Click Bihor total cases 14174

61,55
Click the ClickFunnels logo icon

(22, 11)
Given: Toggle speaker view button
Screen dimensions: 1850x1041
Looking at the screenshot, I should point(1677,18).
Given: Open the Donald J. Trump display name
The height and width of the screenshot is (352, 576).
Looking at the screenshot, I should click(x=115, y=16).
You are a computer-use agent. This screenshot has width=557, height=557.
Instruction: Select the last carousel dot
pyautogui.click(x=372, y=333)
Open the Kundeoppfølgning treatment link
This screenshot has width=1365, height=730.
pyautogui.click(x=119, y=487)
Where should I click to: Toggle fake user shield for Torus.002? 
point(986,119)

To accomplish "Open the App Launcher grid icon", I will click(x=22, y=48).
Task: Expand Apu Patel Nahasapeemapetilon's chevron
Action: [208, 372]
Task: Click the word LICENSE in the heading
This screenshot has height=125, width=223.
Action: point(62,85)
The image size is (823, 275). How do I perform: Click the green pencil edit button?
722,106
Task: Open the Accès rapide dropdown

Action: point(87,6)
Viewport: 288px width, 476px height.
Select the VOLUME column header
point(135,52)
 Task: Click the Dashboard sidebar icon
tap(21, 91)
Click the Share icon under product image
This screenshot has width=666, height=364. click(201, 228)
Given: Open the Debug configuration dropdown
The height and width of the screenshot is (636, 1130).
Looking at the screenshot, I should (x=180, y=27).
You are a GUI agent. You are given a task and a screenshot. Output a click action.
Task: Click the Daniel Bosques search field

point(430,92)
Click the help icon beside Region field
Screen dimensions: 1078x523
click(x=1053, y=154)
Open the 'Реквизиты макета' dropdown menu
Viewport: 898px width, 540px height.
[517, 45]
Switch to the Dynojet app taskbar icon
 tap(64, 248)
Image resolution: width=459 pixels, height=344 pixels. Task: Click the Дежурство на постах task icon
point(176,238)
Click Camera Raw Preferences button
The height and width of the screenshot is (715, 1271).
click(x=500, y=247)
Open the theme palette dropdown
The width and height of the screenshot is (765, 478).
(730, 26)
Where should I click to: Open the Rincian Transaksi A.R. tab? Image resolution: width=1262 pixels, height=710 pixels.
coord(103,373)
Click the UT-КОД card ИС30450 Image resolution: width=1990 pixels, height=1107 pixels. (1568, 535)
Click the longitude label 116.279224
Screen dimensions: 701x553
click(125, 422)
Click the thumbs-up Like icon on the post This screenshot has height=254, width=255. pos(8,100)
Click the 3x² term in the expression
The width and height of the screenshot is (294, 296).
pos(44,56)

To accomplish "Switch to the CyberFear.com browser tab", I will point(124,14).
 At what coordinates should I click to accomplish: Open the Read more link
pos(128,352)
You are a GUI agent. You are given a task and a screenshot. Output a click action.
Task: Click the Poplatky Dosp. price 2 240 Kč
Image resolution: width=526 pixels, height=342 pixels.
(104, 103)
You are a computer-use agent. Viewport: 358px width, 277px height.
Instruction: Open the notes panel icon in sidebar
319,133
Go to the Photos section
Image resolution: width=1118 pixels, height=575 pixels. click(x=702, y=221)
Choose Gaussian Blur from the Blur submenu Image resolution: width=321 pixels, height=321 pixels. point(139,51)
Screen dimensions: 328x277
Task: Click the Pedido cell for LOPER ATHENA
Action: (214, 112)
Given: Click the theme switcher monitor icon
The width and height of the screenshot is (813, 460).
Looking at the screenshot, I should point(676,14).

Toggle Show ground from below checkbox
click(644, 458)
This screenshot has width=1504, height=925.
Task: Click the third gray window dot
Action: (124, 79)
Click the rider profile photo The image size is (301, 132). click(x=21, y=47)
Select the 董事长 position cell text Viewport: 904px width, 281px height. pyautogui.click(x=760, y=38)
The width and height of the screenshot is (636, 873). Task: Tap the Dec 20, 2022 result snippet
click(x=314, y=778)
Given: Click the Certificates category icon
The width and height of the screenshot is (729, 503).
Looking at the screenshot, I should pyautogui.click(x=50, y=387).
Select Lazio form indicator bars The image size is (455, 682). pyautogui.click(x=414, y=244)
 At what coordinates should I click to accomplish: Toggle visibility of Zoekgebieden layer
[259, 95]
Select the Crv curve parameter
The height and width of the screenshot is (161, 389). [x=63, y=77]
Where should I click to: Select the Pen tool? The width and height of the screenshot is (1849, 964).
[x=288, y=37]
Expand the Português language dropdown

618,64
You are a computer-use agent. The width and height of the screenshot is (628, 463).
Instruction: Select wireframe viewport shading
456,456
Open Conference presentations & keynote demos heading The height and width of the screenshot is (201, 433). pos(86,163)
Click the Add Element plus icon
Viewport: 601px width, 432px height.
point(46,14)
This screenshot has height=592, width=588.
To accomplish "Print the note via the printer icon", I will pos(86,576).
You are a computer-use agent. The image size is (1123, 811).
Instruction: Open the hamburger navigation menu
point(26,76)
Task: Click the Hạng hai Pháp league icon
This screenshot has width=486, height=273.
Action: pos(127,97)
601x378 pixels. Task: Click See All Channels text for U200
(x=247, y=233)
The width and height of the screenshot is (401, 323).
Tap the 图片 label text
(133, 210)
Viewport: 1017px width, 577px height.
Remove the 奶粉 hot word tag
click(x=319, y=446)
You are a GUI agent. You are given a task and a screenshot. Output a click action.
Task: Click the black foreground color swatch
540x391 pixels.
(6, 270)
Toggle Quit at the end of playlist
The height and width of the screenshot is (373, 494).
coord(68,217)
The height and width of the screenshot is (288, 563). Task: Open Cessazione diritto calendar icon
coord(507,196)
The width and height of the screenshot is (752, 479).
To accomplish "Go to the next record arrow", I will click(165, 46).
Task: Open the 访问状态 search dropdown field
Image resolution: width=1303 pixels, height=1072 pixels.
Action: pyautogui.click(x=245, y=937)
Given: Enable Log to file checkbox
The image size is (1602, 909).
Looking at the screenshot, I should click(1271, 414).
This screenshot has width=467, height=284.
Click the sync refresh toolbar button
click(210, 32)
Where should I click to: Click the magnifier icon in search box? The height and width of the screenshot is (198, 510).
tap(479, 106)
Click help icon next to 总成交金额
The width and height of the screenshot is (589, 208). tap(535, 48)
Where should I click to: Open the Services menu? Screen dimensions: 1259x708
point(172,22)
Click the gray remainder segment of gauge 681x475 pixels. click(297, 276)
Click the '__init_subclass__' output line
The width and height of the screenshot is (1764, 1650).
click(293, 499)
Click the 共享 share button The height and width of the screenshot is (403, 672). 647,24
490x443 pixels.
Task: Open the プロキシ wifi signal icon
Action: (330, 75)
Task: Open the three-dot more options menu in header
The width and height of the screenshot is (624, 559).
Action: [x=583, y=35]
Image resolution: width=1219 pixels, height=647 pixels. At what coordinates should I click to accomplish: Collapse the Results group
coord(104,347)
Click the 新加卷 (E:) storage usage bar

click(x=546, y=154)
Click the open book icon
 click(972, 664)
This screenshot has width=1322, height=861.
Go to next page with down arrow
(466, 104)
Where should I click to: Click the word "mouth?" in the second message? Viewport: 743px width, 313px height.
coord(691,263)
________________________
### Problem to solve
Can you express the lines of the items, from the line with "Click the thumbs-up" to the line with "Action: (214, 112)", as a numbered list that leaves out blank lines?

### Correct result
1. Click the thumbs-up Like icon on the post This screenshot has height=254, width=255. pos(8,100)
2. Click the 3x² term in the expression
3. The width and height of the screenshot is (294, 296).
4. pos(44,56)
5. To accomplish "Switch to the CyberFear.com browser tab", I will point(124,14).
6.  At what coordinates should I click to accomplish: Open the Read more link
7. pos(128,352)
8. You are a GUI agent. You are given a task and a screenshot. Output a click action.
9. Task: Click the Poplatky Dosp. price 2 240 Kč
10. Image resolution: width=526 pixels, height=342 pixels.
11. (104, 103)
12. You are a computer-use agent. Viewport: 358px width, 277px height.
13. Instruction: Open the notes panel icon in sidebar
14. 319,133
15. Go to the Photos section
16. Image resolution: width=1118 pixels, height=575 pixels. click(x=702, y=221)
17. Choose Gaussian Blur from the Blur submenu Image resolution: width=321 pixels, height=321 pixels. point(139,51)
18. Screen dimensions: 328x277
19. Task: Click the Pedido cell for LOPER ATHENA
20. Action: (214, 112)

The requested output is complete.